**Record excerpts:**
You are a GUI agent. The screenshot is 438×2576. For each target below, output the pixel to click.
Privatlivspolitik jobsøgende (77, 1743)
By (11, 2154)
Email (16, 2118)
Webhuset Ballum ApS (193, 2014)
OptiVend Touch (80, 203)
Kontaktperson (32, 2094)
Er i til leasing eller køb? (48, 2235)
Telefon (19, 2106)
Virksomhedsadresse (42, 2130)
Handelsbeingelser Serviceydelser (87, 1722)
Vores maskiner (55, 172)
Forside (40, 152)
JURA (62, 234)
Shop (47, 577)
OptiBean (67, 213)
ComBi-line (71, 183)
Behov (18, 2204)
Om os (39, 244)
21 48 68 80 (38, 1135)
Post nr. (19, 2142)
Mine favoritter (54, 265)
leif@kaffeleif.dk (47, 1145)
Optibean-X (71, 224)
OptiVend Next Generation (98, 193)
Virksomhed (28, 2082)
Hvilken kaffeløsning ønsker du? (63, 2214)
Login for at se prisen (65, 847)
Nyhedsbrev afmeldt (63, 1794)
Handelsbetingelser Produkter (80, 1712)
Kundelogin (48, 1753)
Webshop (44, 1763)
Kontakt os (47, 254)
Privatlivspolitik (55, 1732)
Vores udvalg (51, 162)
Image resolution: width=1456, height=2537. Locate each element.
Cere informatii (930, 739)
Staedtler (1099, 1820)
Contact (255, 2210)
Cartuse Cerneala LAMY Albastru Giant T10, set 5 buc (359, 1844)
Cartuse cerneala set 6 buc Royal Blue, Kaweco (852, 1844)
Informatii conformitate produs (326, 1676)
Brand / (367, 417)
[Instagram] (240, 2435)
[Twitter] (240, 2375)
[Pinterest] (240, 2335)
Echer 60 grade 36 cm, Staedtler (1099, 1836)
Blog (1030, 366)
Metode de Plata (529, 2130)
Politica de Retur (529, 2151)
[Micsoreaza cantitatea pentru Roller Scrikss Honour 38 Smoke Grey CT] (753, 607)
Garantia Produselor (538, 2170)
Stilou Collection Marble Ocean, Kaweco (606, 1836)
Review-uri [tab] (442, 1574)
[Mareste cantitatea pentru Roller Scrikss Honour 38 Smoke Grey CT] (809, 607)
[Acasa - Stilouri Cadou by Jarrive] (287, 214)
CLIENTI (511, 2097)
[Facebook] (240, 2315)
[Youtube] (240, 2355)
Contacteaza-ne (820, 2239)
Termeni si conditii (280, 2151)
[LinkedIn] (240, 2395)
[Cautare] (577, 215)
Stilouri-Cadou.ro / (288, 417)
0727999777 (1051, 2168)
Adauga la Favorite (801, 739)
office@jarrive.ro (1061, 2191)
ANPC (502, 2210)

**Problem requirements:** How many lines in the records above contain the word "Kaweco"? Give only the number.

**Expected answer:** 2